▶ _WORK INSTRUCTIONS_: Turn everything from the line containing "This screenshot has width=384, height=213." down to the line containing "Viewport: 744px width, 434px" into a numbered list, skipping any blank lines and leaving out the pictures.

▶ _INPUT_:

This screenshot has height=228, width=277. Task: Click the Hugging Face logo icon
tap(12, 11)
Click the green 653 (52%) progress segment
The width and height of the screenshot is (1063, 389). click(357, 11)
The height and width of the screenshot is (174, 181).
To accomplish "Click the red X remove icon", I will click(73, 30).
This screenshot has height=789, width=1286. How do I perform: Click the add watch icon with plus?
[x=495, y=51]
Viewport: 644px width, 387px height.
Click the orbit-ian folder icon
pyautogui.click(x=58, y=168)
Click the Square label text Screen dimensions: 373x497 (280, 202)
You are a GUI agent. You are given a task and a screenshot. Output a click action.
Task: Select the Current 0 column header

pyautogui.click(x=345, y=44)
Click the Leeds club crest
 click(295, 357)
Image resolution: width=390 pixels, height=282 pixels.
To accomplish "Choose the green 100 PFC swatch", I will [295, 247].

* * *

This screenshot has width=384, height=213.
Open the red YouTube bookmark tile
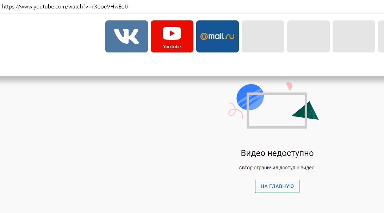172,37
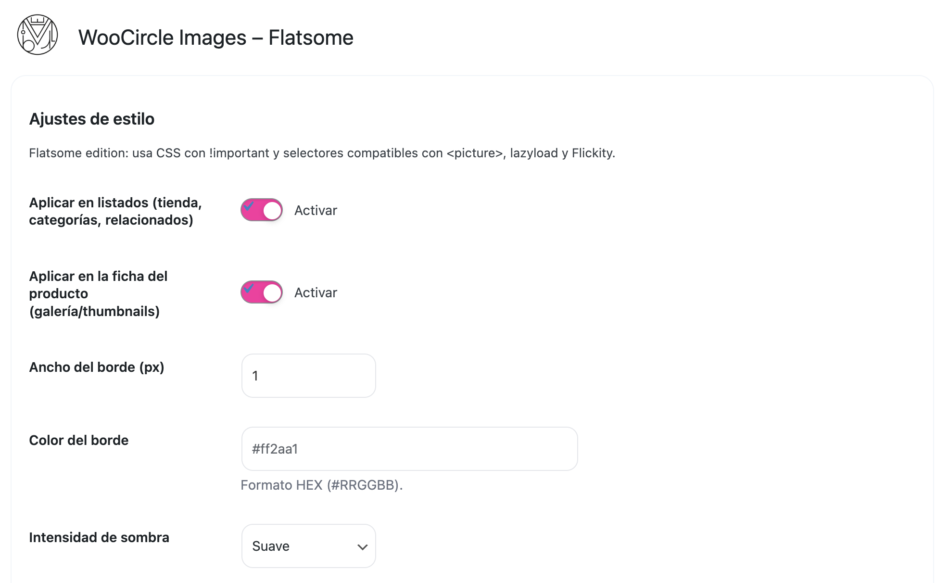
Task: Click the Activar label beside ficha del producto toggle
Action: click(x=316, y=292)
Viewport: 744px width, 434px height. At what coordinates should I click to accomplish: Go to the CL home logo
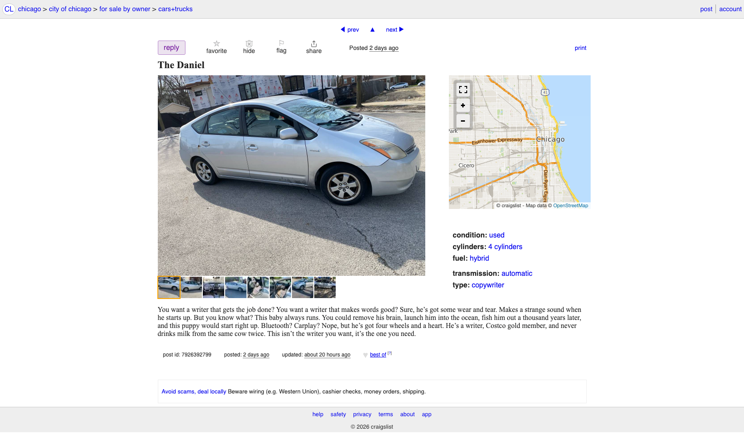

▶ _THE COMPLETED TASK_:
1. This screenshot has width=384, height=213.
2. Open the red YouTube bookmark tile
3. 172,37
4. Task: Click the Activar label beside ficha del producto toggle
5. Action: click(x=316, y=292)
6. Viewport: 744px width, 434px height. At what coordinates should I click to accomplish: Go to the CL home logo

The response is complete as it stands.